The first in a series of discussions with the wider community, hosted by Vice-Chancellor Professor Njabulo Ndebele, kicked off with an address on the contentious subject of genetically modified crops by Professor Jennifer Thomson in the Senate Room at Bremner last Tuesday.
Thomson, a molecular and cell biology professor in the Science Faculty, recently addressed the United Nations on the topic as a guest of Secretary General, Kofi Annan.
She has also written extensively on the subject, with her book "Genes for Africa: Genetically Modified Crops in the Developing World" appearing on the short-list of this year's Alan Paton Award for Non-Fiction.
In welcoming the guests, who were drawn from the business and agricultural sectors, as well as the parliamentary and the diplomatic community, Ndebele said the intention was to showcase UCT's research expertise to a cross-section of influential decision-makers.
He said the University's research excellence had been widely acknowledged and honoured.

SOURCE DATA
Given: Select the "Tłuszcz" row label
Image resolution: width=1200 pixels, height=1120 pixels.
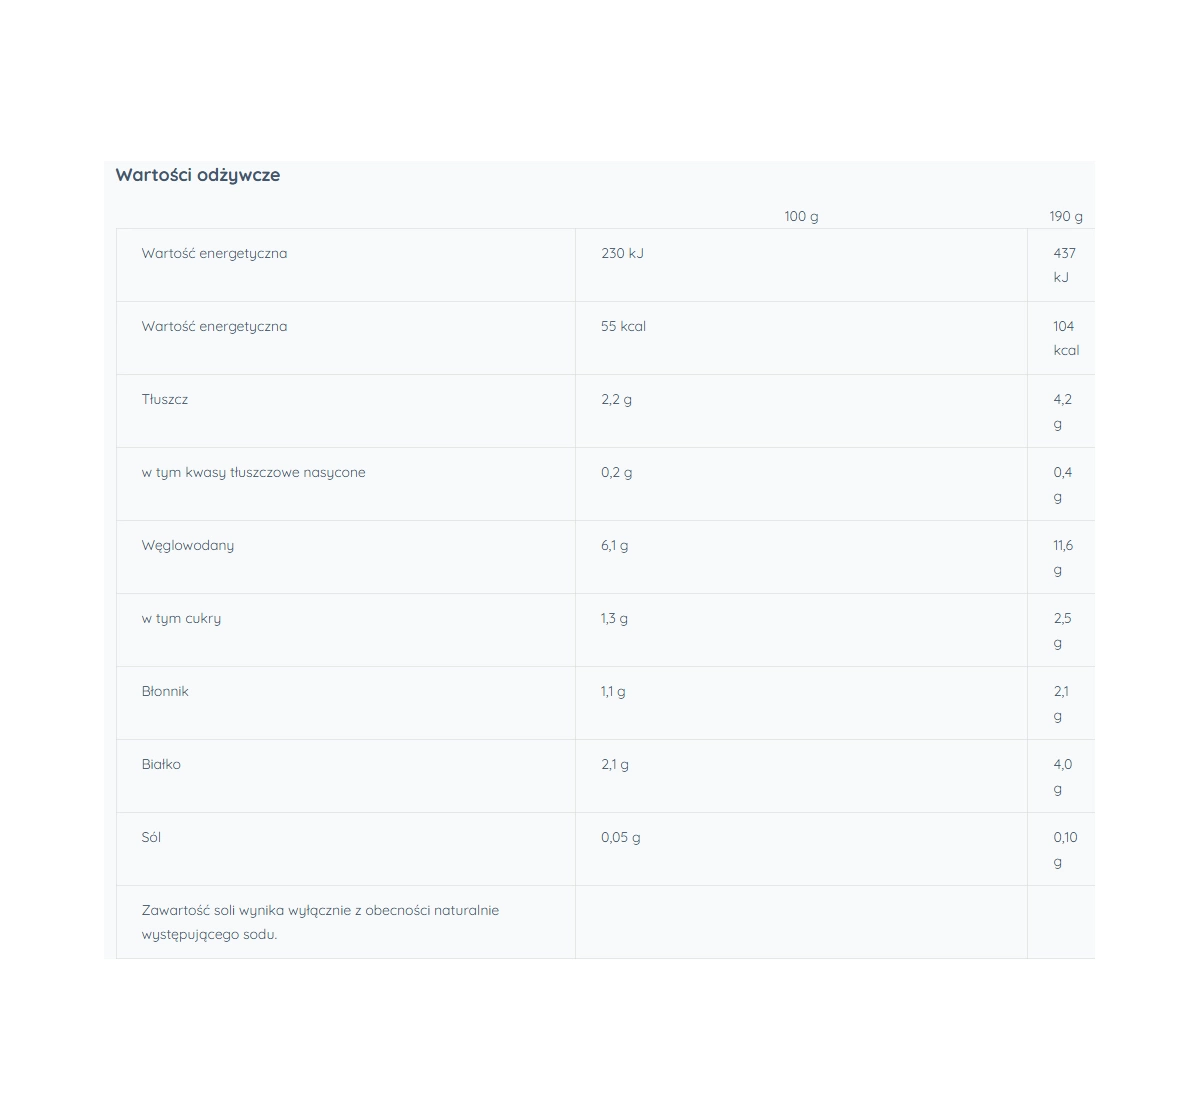Looking at the screenshot, I should coord(165,399).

WORK TO COMPLETE
(a) Answer these questions from the news item on the genetically modified crops address, one line each:
(i) In which room was the address given?
(ii) At whose invitation did Thomson address the United Nations?
(iii) For which award was her book short-listed?
(b) According to the news item on the genetically modified crops address, why were the guests brought together? Answer in one to three sentences.

SOLUTIONS BELOW
(a)
(i) The Senate Room at Bremner.
(ii) Secretary General Kofi Annan.
(iii) This year's Alan Paton Award for Non-Fiction.

(b) Ndebele said the intention was to showcase UCT's research expertise to a cross-section of influential decision-makers. The guests came from the business and agricultural sectors and from the parliamentary and diplomatic community.